Entries on target coordinates
## Start

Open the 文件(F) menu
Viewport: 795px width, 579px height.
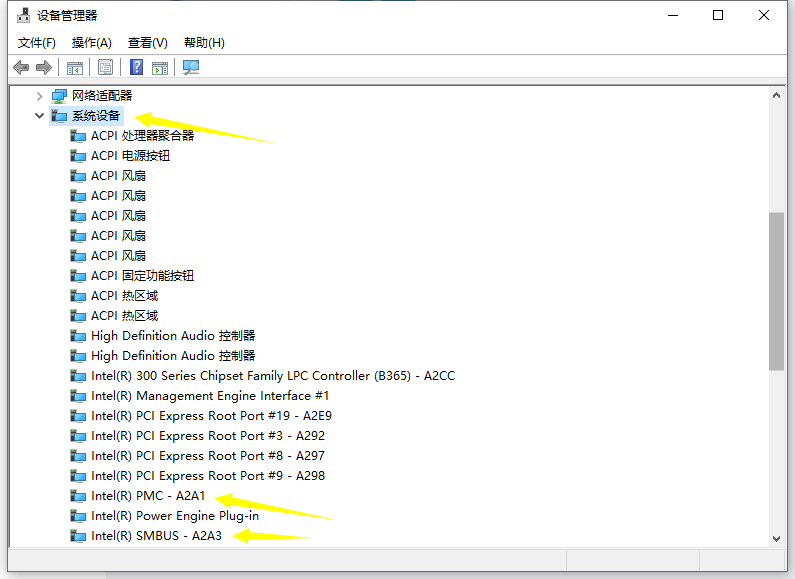[x=37, y=42]
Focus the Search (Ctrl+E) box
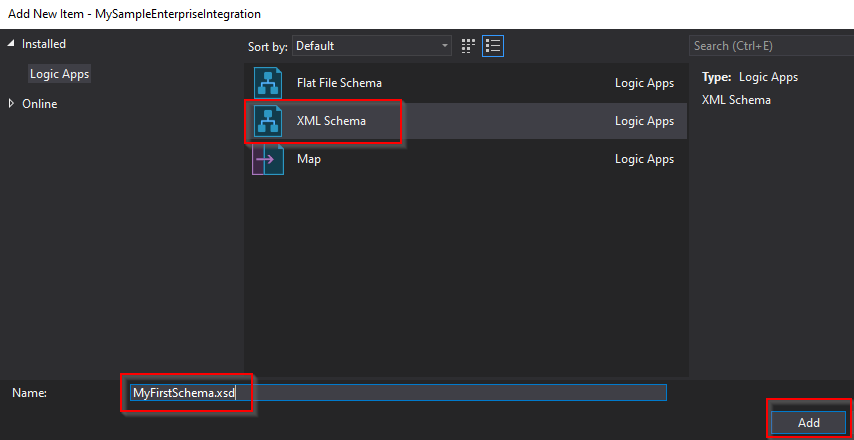This screenshot has height=440, width=854. click(770, 46)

## End

WORK TO DO:
Can you rewrite all the items above as a Markdown table with the columns "Row" and "Item line," one numbered row per line, skipping blank lines and leaving the pictures out?

EXERCISE OUTPUT:
| Row | Item line |
|---|---|
| 1 | Open the 文件(F) menu |
| 2 | Viewport: 795px width, 579px height. |
| 3 | [x=37, y=42] |
| 4 | Focus the Search (Ctrl+E) box |
| 5 | This screenshot has height=440, width=854. click(770, 46) |